Toast is driven by building the restaurant platform that helps restaurants adapt, take control, and get back to what they do best: building the businesses they love.
The Manager, Site Reliability Engineering Observability role at Toast fits within the Observability Enablement & Administration team, which is part of Site Reliability Engineering, responsible for overseeing Toast production services, with a commitment to quality, reliability, and low latency.
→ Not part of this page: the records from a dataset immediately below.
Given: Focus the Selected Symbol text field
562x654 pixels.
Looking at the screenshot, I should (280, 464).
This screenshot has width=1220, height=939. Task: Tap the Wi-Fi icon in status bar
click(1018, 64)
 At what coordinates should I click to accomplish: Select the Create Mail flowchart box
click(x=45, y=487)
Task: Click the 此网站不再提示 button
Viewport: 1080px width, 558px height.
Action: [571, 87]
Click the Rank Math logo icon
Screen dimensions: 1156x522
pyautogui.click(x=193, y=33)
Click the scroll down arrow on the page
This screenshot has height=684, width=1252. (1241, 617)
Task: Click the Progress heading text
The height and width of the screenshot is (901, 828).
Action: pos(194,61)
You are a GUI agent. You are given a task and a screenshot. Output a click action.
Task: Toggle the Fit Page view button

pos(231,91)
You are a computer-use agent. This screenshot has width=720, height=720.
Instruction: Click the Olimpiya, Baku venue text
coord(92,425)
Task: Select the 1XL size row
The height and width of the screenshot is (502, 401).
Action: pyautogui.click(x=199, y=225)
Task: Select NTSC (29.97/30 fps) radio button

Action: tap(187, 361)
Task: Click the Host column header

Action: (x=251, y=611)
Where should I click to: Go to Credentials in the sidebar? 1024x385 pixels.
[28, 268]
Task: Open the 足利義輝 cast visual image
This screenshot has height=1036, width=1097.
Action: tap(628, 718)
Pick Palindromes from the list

The Observability Enablement & Administration team is responsible for setting the overall observability strategy, choosing the right tools and technologies, developing best practices, and providing guidance to other teams, while maintaining, governing cost, and administering the observability platform and log pipelines.
As a Manager of the Observability Enablement & Administration team, you will provide technical leadership and hands-on contributions, incorporating reliability best practices for programming and scripting, observability, production triage, incident resolution, and retrospective/root cause analysis to maintain the world-class reliability and uptime of our platform.
About this roll\* (Responsibilities)
In this role you will be responsible for the architecture, administration, maintenance, and enhancement of our observability platforms, ensuring optimal performance and availability for our critical security and business operations.
- Create and drive strategic organization-wide observability initiatives in collaboration with technical leadership and Product Management
- Drive day-to-day operations of the team and contribute to the development and prioritization of the SRE roadmap for observability initiatives
- Enable a geographically distributed team of engineers to continue performing at a high level and help increase the impact of their work
- Manage observability architecture design, support, and platform management
- Implement strategies to increase observability platform reliability and performance
- Lead and contribute to initiatives that automate operational toil for observability focused tasks such as those needed for legal and compliance requirements
- Guide teams to build and maintain systems that are observable
- Support end-users with training and technical guidance on observability tools and capabilities.
- Gather and analyze metrics from operating systems and applications that enable development teams with observability insights
Do you have the right ingredients\*? (Requirements)
- Hands-on experience managing an SRE or Observability team, including hiring, mentoring, cross functional collaboration
- Hands-on coding/scripting experience with Go, Python, etc
- Deep understanding of observability systems and tools such as APM, RUM, Synthetics, Splunk, OTEL, Log pipelines, SIEM, Terraform etc.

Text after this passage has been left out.